O segundo é o racismo estrutural e residual, já que, segundo ela, os negros escravizados eram muito frequentemente privados de sono. Isso acabou sendo incorporado pela sociedade dos tempos atuais e transformado nessa ideia enviesada, mas difícil de contrariar, de que, para conquistar o mesmo que um homem branco, um homem negro, e, mais ainda, uma mulher negra, precisa trabalhar mais, estudar mais, e renunciar a mais horas livres.

Tricia viu seu movimento explodir durante a pandemia, quando sua plataforma digital conquistou até 10 mil seguidores por dia. Agora, com mais de 500 mil seguidores no Instagram, a bispa do cochilo faz uso frequente da rede social para expandir sua mensagem, ao mesmo tempo em que culpa essa mídia por trazer mais ansiedade e roubar todo o tempo livre das pessoas. Tempo esse que seria muito melhor empregado se fosse gasto olhando para o teto sem pensar em nada.

O tom das mensagens no Instagram, que ela mesma escreve e ilustra, varia entre a extrema gentileza e a cutucada provocadora. É, como ela define, um jeito "raivoso e afetivo" de fazer com que as pessoas acordem e... voltem para a cama.

No ano passado, Tricia lançou seu primeiro livro, "Rest is Resistance", que ainda não tem edição brasileira, apesar de já ter uma agente literária no país, a carioca Lúcia Riff. Virou best-seller instantâneo nos Estados Unidos.

No primeiro semestre deste ano, saiu nos EUA seu segundo trabalho, "The Nap Ministry's Rest Deck: 50 Practices to Resist Grind Culture". Em uma caixa ilustrada, o leitor recebe 50 cartões com frases escritas para inspirá-lo a acreditar na mensagem de Tricia e uma ideia prática de como promover um momento de descanso em qualquer lugar.

Ir a um spa de luxo ou pagar por uma massagem não está nos planos da bispa do cochilo.
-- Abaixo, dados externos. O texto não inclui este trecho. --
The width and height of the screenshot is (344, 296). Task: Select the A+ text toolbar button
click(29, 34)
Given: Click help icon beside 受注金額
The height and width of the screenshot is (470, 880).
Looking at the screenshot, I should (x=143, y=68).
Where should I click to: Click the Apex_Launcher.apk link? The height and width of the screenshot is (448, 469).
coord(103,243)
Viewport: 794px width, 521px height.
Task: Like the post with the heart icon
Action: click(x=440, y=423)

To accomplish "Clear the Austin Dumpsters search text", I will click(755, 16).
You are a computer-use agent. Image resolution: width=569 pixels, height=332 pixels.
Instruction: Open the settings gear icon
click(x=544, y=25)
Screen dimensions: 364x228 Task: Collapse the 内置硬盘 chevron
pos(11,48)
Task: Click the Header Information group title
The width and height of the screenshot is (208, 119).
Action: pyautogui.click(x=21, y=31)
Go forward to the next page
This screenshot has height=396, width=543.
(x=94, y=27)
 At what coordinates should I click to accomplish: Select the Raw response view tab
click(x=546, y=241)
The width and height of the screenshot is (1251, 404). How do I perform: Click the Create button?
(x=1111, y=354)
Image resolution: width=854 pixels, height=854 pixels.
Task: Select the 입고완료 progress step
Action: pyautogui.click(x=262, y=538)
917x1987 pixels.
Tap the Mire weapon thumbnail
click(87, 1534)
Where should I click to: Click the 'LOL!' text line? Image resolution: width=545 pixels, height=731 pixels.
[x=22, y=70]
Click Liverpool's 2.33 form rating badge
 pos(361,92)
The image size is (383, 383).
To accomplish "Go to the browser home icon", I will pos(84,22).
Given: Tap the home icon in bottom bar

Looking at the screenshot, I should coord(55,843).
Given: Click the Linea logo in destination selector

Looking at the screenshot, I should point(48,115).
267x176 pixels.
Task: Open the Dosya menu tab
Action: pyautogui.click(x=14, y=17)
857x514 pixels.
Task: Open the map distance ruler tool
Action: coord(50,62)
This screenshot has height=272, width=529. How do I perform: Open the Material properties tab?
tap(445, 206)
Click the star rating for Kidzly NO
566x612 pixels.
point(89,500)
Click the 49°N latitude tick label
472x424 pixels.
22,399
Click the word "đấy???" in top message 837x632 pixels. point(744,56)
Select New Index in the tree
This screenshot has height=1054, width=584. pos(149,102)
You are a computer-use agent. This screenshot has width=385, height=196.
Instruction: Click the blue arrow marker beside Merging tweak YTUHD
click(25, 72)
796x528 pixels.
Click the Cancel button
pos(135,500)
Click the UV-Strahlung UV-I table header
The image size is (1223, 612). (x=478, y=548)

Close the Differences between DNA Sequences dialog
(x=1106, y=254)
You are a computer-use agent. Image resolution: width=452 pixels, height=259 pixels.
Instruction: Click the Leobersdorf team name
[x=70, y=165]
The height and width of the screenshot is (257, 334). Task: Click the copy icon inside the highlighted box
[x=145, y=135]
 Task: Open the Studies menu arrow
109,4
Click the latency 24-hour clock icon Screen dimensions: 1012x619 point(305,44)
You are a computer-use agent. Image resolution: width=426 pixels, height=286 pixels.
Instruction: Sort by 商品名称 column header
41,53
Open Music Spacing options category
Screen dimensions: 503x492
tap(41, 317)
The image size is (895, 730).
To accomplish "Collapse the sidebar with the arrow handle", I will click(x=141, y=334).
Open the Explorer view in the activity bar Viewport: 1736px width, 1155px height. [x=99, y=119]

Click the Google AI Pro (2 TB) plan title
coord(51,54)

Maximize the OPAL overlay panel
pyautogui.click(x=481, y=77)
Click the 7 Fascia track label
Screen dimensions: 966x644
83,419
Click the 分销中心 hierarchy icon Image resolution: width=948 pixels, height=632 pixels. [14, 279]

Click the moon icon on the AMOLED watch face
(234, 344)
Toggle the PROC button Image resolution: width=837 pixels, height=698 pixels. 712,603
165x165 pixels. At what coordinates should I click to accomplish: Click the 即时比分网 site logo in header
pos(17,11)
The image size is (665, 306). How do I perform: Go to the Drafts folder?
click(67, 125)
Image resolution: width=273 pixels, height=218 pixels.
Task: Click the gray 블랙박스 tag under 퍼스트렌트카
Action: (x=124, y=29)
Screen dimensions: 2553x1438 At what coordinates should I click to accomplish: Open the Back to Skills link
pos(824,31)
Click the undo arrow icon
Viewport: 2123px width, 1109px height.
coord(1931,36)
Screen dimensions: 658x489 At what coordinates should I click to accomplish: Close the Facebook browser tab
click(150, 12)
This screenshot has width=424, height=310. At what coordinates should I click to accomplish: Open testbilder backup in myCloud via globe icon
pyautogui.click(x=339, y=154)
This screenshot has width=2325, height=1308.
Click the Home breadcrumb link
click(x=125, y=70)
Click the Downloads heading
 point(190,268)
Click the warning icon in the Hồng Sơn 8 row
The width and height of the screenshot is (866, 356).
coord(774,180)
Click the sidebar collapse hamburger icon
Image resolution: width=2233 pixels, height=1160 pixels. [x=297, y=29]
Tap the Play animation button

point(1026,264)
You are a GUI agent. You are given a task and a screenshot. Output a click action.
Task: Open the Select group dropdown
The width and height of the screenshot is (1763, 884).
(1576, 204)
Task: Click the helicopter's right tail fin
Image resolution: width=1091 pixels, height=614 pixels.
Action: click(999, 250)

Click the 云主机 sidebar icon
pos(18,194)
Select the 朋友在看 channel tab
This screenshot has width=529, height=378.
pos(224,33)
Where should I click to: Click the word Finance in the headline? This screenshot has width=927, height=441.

Ao contrário, ela sugere soluções que estão ao alcance de todos, e luta contra a ideia do descanso como um bem de consumo.

Tricia não deu entrevista para esta matéria, apesar dos meus pedidos insistentes para que ela respondesse às minhas perguntas. Foram três meses de tentativas, por todos os caminhos imagináveis.

No final, entendi a mensagem: todo esse tempo e essa energia que gastei tentando ouvir de Tricia o que ela escreveu em um livro que já tinha lido e postado na rede em que a sigo teriam sido muito mais úteis se eu tivesse usado para não fazer nada.